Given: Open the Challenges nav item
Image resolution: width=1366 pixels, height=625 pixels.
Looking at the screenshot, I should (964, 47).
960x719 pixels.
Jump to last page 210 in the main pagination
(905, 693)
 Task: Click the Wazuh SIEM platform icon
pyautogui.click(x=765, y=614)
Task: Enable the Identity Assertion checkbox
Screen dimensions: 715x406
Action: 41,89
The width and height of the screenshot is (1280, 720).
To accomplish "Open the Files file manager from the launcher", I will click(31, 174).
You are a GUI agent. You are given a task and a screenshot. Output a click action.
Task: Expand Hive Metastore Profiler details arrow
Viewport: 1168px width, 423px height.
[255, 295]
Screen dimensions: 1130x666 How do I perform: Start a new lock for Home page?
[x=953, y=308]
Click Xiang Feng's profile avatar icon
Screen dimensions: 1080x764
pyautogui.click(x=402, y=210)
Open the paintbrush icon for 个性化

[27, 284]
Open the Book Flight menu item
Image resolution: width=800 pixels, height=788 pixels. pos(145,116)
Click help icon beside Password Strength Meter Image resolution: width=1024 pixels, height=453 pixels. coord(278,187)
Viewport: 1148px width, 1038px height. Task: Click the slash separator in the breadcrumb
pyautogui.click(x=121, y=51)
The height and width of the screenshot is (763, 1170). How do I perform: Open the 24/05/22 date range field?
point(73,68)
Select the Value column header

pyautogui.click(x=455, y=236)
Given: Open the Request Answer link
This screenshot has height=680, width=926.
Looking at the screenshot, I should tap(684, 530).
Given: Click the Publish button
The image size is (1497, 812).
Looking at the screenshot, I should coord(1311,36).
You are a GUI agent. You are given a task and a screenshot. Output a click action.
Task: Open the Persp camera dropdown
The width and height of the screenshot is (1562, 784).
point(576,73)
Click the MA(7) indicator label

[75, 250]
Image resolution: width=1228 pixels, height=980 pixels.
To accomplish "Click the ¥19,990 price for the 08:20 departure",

Required action: All lines of the records above with the word "accomplish" in them are to be copied.

Answer area:
To accomplish "Open the Files file manager from the launcher", I will click(31, 174).
To accomplish "Click the ¥19,990 price for the 08:20 departure",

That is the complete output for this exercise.